In conversation with John Wardle and Matthew Todd about our Sydney Studio.

What were the key drivers behind establishing a Sydney studio?

John – Sydney is a city well known to us. I’ve had an ongoing fascination with the city that’s grown as we’ve worked on a series of projects over many years. We see ourselves very much as an Australian practice rather than a Melbourne practice. I know we’re going to derive enormous pleasure from getting to know the city more intimately, forging new relationships, building on our existing knowledge and investigating local skills, materials and systems. 


What’s the most exciting aspect of having a permanent presence in the city?

John – We work across every state in Australia, and we’re always aware of the variance, some strongly stated and some more nuanced, as we move from place to place. Sydney shares many cultural values with the rest of Australia and our practice life in Melbourne. It also has its own defining occurrences and patterns, its own cultural imperatives, remarkable topography, social and built fabric. Our work will evolve in response to these imperatives.

Principal Matthew Todd has joined JWA to lead the Sydney studio. He’ll be joined by a strong contingent from the Melbourne team. Matthew, what appealed to you about the role?

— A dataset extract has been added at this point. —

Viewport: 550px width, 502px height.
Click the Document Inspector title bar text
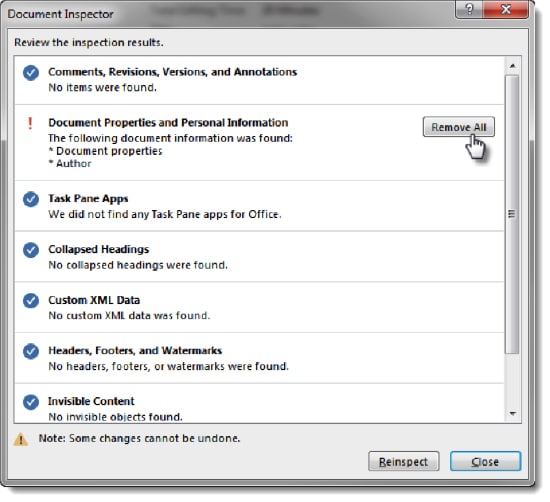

Matthew – I’ve been looking at the practice carefully for over a decade and I’ve always been interested in its approach, its architectural resolution, tactility and texture. It’s an approach based around respect for people  the public, the building’s occupants  and that’s reflected in the design and the culture of the practice.

The role was attractive on multiple levels. From the start I had great conversations with John and the wider JWA team and felt an intuitive connection to the work. The natural evolution to establish a second studio - being part of that excitement and opportunity is invigorating and challenging.

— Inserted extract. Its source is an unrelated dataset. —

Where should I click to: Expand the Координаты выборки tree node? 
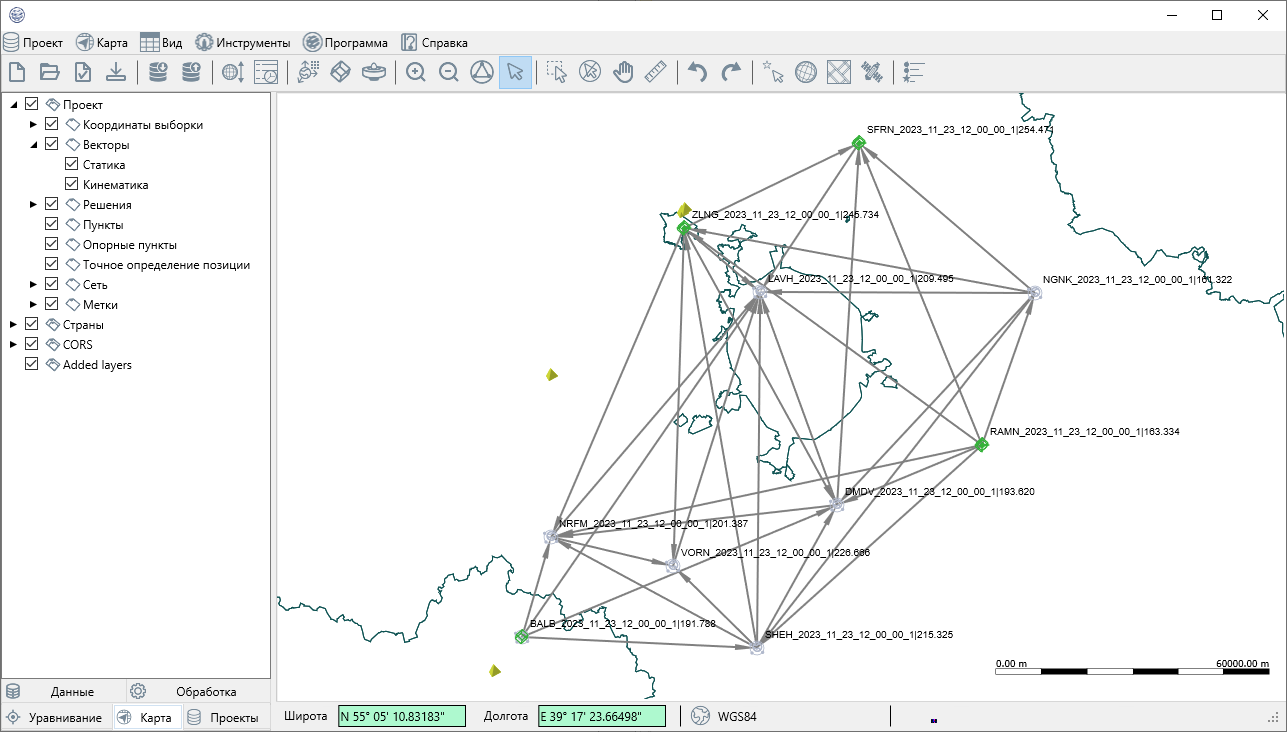(33, 125)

What will JWA bring to Sydney, what’s distinctive about the way we do things?

Matthew – JWA’s work readily translates to the Sydney environment. There’s a sensitivity to place and a fascination with the process of making, the capability of materials, a very refined aesthetic and a sense of humanity and spirit about what buildings should do.   

Why choose a Surry Hills address for the studio?

John – We spent a long time searching for the right address, with Matt guiding the way. I learnt a lot about Sydney in the process: the character of different suburbs, linkages and connections to the CBD. Surry Hills has strong similarities to Collingwood, its history of early industry, its connection to the city’s art, design and creative community, its grittiness. It has a park, a public pool, lots of cafes and bars; it felt like a place we’d enjoy exploring, a place we’d quickly feel like locals.

It’s also a great place to explore from, into the Sydney CBD, out to the coast and regional areas. We’re currently working on a project in Bowral and we’re very keen to undertake commissions in regional NSW.

Matthew, you bring to your role 25 years of experience in designing large-scale public and civic projects, but also highly technical laboratory and specialist education work. You’re also a qualified landscape architect. How would you describe your approach to design?

Matthew – Holistic is a word I often use. Being attuned to the way buildings integrate with their surrounds means I’ll often zoom out of and into a design, paying attention to how the different aspects of a project connect and complement each other. Civic projects have always appealed to me because they have the capacity to impact on the lives of lots of different people, but similarly cutting-edge scientific facilities can support ground-breaking research and encourage students to learn in different ways. That’s incredibly exciting too.